Numerical tests are performed in dimensions 2, 4, 6, 10 with
American style exchange

options. They show that theoretical orders are probably pessimistic.

Chris ROGERS (Cambridge University):

The squared-Ornstein-Uhlenbeck market (with John Aquilina)

Abstract:

Why does a share have value? How is that value determined? These are
basic questions which get assumed away in the Black-Scholes world, but
to which economists

have perfectly satisfactory answers, in terms of a general equilibrium
of a dynamic market. General equilibrium is both easy (to explain
and understand) and difficult

(to illustrate with explicit examples). This talk (which is mainly
pedagogical in aim) analyses a simple example where many of the things
we are interested in (such as the equilibrium prices of bonds, shares,
and more general financial instruments) can be solved in closed form (in
terms of generalised hypergeometric functions). Some

rudimentary fitting to yield curve data suggests that the resulting
models could be of practical value.

Michel VERLEYSEN (Université
Catholique de Louvain):

Neural networks in financial applications

Abstract:

Neural networks are nonlinear models adapted to learning from examples;
they are widely used in applications where few or no assumptions can be
made about the process to model, so that "black-bow" modelling is the

only alternative. Neural networks include a wide variety of models,
from regression to data analysis and representation.

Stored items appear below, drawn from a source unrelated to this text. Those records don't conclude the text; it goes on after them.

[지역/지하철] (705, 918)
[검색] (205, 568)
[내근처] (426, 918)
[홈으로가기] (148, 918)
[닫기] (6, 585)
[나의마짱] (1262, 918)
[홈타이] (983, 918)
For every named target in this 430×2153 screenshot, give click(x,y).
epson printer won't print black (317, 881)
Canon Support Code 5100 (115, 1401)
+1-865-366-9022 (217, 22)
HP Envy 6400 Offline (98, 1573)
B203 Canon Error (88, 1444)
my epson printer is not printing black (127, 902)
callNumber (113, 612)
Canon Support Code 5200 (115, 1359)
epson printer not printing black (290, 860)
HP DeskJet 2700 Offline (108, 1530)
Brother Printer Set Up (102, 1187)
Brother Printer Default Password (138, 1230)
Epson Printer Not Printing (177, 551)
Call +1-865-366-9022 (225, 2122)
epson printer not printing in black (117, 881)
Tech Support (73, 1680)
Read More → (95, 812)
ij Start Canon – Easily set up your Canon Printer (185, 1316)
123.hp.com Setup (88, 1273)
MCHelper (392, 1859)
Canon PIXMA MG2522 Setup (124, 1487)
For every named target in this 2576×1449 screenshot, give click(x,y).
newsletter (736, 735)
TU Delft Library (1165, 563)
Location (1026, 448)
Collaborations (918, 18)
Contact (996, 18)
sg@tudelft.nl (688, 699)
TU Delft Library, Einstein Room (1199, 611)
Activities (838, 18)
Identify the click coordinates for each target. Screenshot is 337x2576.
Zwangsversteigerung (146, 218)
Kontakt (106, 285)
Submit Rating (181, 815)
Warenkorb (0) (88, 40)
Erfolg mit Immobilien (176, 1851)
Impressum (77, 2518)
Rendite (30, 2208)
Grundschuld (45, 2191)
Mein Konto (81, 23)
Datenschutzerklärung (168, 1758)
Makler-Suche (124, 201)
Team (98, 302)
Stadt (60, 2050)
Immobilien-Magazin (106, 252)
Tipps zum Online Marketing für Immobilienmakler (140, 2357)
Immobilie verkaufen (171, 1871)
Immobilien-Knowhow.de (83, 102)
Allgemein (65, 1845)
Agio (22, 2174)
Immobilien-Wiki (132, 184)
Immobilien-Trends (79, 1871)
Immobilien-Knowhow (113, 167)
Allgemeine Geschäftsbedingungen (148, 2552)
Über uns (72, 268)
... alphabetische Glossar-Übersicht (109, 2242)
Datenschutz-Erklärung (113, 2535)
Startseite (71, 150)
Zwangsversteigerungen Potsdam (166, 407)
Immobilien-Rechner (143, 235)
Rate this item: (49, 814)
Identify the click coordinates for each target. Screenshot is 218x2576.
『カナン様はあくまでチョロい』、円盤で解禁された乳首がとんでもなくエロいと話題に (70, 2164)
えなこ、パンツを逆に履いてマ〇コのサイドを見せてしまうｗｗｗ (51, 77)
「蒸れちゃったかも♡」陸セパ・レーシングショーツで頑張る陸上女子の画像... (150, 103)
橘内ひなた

In this talk, we will introduce two largely used neural network models,
the Radial-Basis Function Networks (RBFN) and Kohonen's Self-Organizing
Maps (SOM). We will show two examples of their application to financial
data: the forecasting of financial time series with RBFN, and the classification
of investment funds with SOM. We will insist on the potentialities
of the neural network models, but also on their limitations and the precautions
that must be taken to evaluate their performances in an objective way.